Enteropathogenic Escherichia coli Associated with Diarrhea in Children in Cairo, Egypt

1Department of Clinical Pathology, Kasr El Aini Hospital, Cairo University, 12613 Giza, Egypt
2Botany and Microbiology Department, Faculty of Science, Helwan University, 11916 Helwan, Egypt
3Biology Department, Faculty of Science, Jazan University, 2097 Jazan, Saudi Arabia

Received 11 October 2011; Accepted 15 November 2011

Academic Editors: E. L. Jarroll and A. Ouwehand

Copyright © 2011 Iman K. Behiry et al. This is an open access article distributed under the Creative Commons Attribution License, which permits unrestricted use, distribution, and reproduction in any medium, provided the original work is properly cited.

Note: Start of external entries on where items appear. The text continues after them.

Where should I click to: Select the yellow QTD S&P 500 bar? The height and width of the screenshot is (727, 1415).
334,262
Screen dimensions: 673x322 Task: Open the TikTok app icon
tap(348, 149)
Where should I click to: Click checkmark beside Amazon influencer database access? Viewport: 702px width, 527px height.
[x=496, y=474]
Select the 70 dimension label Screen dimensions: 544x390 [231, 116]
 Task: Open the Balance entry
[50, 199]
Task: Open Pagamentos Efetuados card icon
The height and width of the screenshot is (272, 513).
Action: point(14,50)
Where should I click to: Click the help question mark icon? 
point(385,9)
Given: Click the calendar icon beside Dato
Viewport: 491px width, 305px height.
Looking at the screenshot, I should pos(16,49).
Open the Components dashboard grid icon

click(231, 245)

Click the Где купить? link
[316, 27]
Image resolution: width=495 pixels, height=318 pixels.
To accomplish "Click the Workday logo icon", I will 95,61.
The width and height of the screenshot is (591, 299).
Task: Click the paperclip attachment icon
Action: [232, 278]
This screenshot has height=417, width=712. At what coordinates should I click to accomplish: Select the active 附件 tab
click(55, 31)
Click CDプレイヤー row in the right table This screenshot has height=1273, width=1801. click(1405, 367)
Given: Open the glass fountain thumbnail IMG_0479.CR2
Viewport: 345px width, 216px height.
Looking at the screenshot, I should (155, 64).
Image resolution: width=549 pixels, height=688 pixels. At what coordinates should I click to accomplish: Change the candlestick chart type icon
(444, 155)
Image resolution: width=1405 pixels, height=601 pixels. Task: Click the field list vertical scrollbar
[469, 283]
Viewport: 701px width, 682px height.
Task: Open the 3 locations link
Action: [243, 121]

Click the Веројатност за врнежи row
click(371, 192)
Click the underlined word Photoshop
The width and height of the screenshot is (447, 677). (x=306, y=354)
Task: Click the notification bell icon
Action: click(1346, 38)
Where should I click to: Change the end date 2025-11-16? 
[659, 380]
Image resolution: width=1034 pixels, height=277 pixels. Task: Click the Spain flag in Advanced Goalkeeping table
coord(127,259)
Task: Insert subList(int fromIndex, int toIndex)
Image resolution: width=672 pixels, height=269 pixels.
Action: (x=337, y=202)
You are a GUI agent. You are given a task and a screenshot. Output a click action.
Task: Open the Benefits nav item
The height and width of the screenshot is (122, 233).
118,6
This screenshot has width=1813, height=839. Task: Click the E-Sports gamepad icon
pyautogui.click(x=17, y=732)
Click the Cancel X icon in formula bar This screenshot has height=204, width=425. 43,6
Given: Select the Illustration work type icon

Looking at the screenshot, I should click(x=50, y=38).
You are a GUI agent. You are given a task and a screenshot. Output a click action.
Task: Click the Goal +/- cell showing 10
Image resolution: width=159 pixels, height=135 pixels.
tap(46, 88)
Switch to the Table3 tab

In this study we isolate and identify the Enteropathogenic Escherichia coli (EPEC) causing diarrhea in children less than five years in Cairo, Egypt, during different seasons. Children younger than five years with diarrhea, attending the Pediatric Gastroenterology Intensive Care Unit of the Cairo University Pediatric Hospital in one year period were our group of study. Our control group was age and sex matched concurrent healthy children. The identified E. coli isolates were subjected to antimicrobial disc diffusion susceptibility test and further identified for EPEC serotype by slide agglutination test, using antiserum E. coli somatic trivalent I (O111, O55, O26) according to the instructions of the manufacturer. Out of 134 patients 5.2% of them revealed EPEC in the fecal sample, while the 20 children control group showed no EPEC isolates in their samples. Our EPEC frequency showed variations from the compared results of other studies. Higher rate of EPEC (18.7%) was found in patients between 2 to 3 years, while EPEC rate was (7.5%) in patients less than 6 months old, with 𝑃 < 0 . 0 5 . EPEC was identified from fecal specimens as a unique pathogen or associated with other pathogens in acute and chronic diarrhea in children. EPEC were detected in all seasons except in winter, and was predominant in summer season. Four (57%) EPEC isolates were resistant to ampicillin, ticarcillin, and cotrimoxazole, and (14.3%) to the third generation cephalosporins.